Explanations and Contrasts
Consider the following example, drawn from philosopher Peter Lipton’s description of real events:
A physician noticed that more women died on the first floor of a maternity ward than on the second floor. He thought of a couple possible explanations for this “childbed fever”: overcrowding and an improper diet. But these explanations were rejected because both floors had the same level of crowding and the same kind of diet. One difference between the floors merited consideration: Medical students delivered the babies on the first floor, while midwives delivered them on the second. But he couldn’t think of a reason that would matter—the process was nearly identical. Women usually delivered their babies lying on their back on the first floor and on their side on the second, but when he asked the caretakers to switch procedures, the difference in mortality rates remained.
A colleague of the physician pricked his finger while performing an autopsy and died from symptoms very similar to childbed fever. This triggered the realization that medical students were performing autopsies before delivering babies. After eliminating that practice, mortality rates on the first floor dropped to those of the second, and the physician accepted the performance of autopsies before delivery as the best explanation for the difference in mortality rates.
Note how the value of the explanation didn’t come from explaining why women die from childbirth, period; rather, it explained the difference between the mortality rates of the different floors. In fact, the “best” explanation only partially explained mortality rates (overcrowding, diet, and many other factors still might contribute). It also had the added benefit of explaining the colleague’s death (contamination from the autopsy).
From this perspective, scientific reasoning is not especially different than everyday reasoning. If I lost my keys, I have to consider the possible explanations for where they could be: They might have fallen out of my pocket. I may have put them in an unusual place. They might have been stolen from me. My next task would be to gather evidence that could help distinguish between these potential explanations. Nothing about this process, of course, guarantees that I haven’t overlooked some true explanation (a capuchin monkey dropped them down the sewer, for example). But we do seem to be eliminating “bad” explanations and pursuing “good” ones.
Good, Better, Best
What makes an explanation a satisfying one?
Sadly, my pet fish dies. You tell me, “That’s because he ran out of life force.” Should I be satisfied with that? Setting aside, for the moment, that research suggests humans often are content with these kinds of “non-explanatory” explanations, there are good reasons to be unsatisfied. For one, this doesn’t seem to really be explaining anything. If “life force” is something that all living creatures have, all dead creatures lack, and all creatures lose when they die, then the explanation seems to just restate the fact that my pet fish is dead.
Good explanations do something more, although exactly what they do is hard to pin down. Good explanations—at least, good causal explanations—help us make predictions. Suppose my fish died because I didn’t feed him. This implies that if I had fed him, he wouldn’t have died. Of course, what if I hadn’t cleaned his tank and I hadn’t fed him, and either could have caused his passing? Are they both equally good explanations? Is neither an explanation for his death?

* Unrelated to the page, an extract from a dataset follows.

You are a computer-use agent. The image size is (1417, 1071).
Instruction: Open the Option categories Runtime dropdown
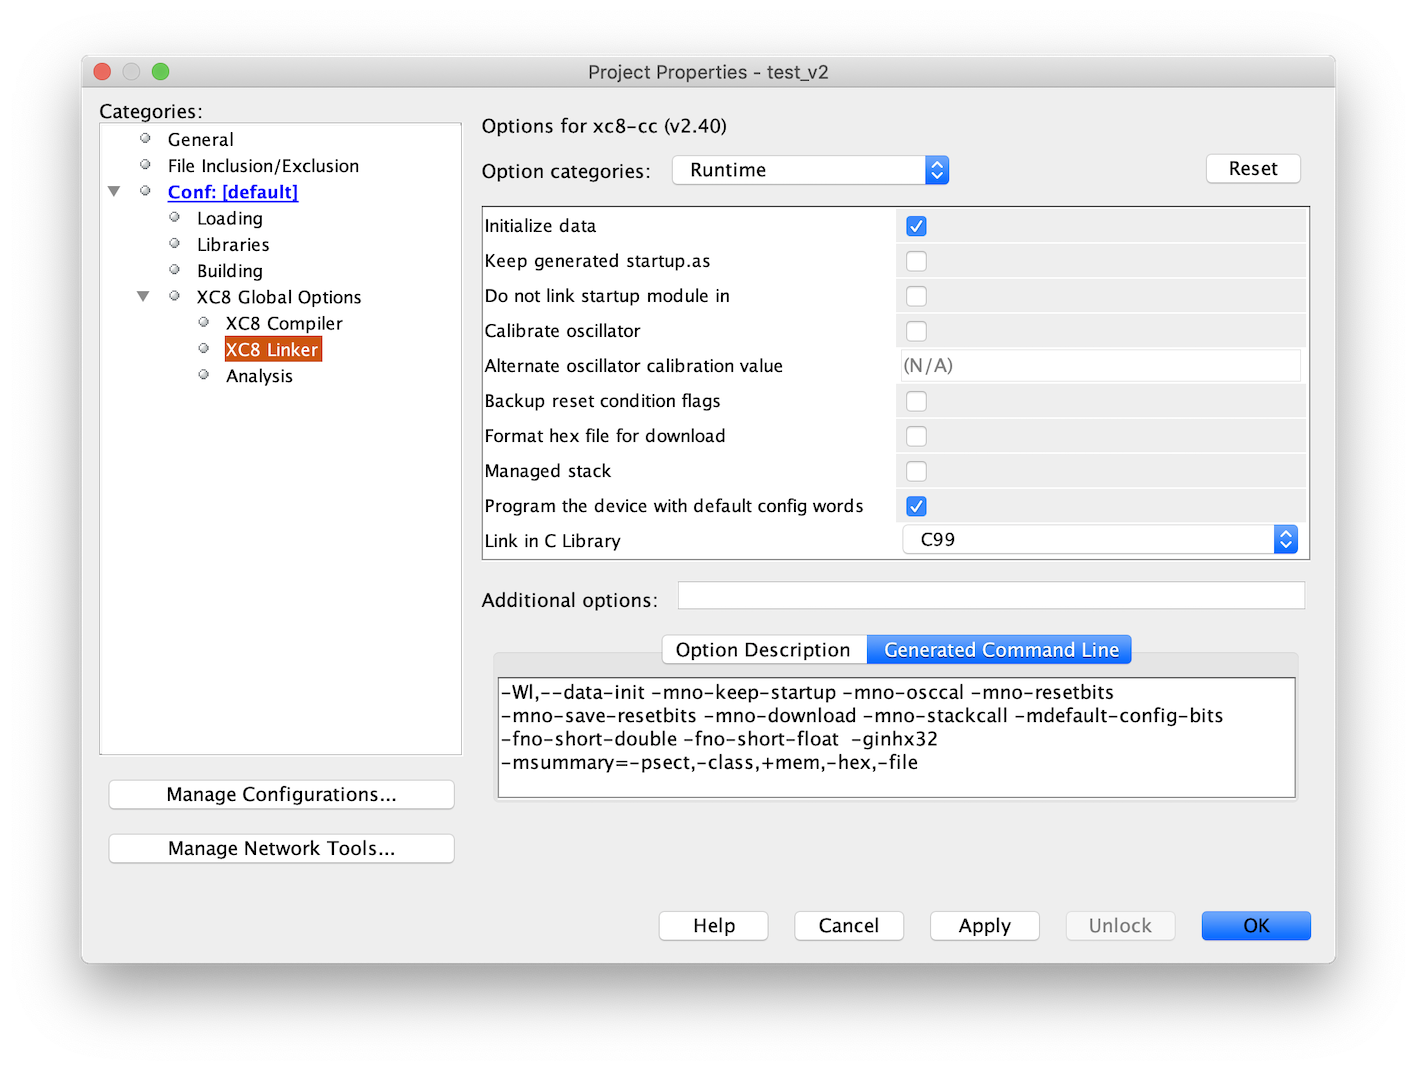(810, 170)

Good explanations do, however, depend upon context. Consider this question: “Why do leaves turn yellow in November?” Quite a simple question. But do we mean, “Why do they turn yellow (instead of pink)?” or, “Why do they turn color in November (rather than April)?” Are we looking for biochemical explanations (the relative proportions of chlorophyll, which makes leaves green, and carotenoids, which makes leaves yellow or brown), ecological explanations (with diminished sunlight, trees don’t need leaves to produce food in the winter), or evolutionary explanations (species that could preserve their energy during the winter successfully bred and species that could not, did not)? What we consider “good” depends upon our prior knowledge and our expectations about what part of the question the explanation will explain.
Next time: from explanations to models.
Question to ponder
Suppose I roll a six-sided die and get a 2. Is the statement, “One-sixth of the time, a 2 will come up,” a good explanation?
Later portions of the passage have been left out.